Microsporidium Ecytonucleospora hepatopenaei (EHP) spores were purified from the hepatopancreas of Penaeus vannamei infected with EHP by percoll density gradient centrifugation and differential centrifugation. The EHP spores contain a thick chitin wall and might not rupture using the routine DNA extraction protocol. In this study, three enzymes were used, including chitinase, proteinase K, and DNase I. Chitinase or proteinase K digestions caused weakened fluorescence of chitin showing by a blurred edge of EHP spores stained with calcofluor white under a fluorescence microscope. Different combinations of these enzymes followed by DNA extraction with phenol–chloroform from EHP spores showed significant increases in the copy number of the EHP SSU gene per spore.

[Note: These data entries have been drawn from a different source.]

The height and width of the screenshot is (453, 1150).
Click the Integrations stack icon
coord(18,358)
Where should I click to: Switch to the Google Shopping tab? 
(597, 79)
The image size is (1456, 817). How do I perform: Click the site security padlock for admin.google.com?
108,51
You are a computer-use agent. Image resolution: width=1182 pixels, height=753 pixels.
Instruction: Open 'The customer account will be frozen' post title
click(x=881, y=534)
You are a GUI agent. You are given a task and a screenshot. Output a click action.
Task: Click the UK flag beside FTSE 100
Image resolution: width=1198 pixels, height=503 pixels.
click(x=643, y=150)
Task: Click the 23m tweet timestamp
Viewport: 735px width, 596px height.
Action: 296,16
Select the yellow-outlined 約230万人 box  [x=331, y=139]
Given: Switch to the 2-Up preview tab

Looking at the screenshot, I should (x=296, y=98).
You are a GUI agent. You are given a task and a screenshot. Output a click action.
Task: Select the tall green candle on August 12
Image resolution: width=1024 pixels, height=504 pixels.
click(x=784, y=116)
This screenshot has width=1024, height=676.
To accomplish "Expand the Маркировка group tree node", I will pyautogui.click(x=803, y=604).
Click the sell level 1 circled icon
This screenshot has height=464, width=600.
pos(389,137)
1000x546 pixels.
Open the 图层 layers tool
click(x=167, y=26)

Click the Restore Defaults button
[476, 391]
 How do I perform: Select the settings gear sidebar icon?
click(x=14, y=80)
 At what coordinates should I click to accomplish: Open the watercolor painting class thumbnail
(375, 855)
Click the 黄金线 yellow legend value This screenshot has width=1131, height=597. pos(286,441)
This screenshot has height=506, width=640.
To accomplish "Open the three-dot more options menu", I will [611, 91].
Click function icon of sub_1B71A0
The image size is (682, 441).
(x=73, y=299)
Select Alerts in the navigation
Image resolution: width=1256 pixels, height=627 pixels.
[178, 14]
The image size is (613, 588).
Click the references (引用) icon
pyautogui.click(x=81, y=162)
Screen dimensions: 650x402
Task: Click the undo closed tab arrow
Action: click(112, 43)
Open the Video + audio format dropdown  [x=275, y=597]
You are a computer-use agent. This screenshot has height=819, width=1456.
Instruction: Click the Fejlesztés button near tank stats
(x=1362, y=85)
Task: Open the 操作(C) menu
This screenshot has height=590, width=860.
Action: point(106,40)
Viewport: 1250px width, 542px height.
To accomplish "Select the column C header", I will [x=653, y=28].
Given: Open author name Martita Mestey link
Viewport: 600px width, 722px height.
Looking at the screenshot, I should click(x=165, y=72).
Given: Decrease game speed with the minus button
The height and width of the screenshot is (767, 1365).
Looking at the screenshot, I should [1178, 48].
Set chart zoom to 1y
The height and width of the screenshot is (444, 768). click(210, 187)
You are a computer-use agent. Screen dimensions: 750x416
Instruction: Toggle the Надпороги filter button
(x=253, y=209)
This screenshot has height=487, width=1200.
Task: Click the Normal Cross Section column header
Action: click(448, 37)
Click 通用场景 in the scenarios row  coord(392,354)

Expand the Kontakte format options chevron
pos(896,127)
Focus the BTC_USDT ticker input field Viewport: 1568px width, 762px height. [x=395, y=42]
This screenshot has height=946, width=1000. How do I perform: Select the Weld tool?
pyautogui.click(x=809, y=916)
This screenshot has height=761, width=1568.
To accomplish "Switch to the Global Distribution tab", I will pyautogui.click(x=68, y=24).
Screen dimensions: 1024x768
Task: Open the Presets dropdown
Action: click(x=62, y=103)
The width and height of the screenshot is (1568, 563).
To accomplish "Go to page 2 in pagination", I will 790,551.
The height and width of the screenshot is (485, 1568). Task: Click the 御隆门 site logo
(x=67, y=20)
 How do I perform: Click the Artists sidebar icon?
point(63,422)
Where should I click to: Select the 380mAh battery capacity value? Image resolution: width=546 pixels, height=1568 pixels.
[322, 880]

The combination of the chitinase and proteinase K treatments resulted 4.46 ± 1.07 copies/spore detected, which is 31.6 ± 20.7 folds of no treatment groups, accounting to (55.7 ± 13.4)% of the total copies of the gene in the spore. The additional treatment with chitinase to the conventional extraction protocol with a proteinase K digestion step for feces and hepatopancreas samples of P. vannamei resulted in a significant difference in EHP copies in the DNA of (83.8 ± 64.1)% and (55.3 ± 88.0)% increases. The study proved that chitinase and proteinase K treatment enhance the DNA extraction from microsporidian spores resulting in high yield.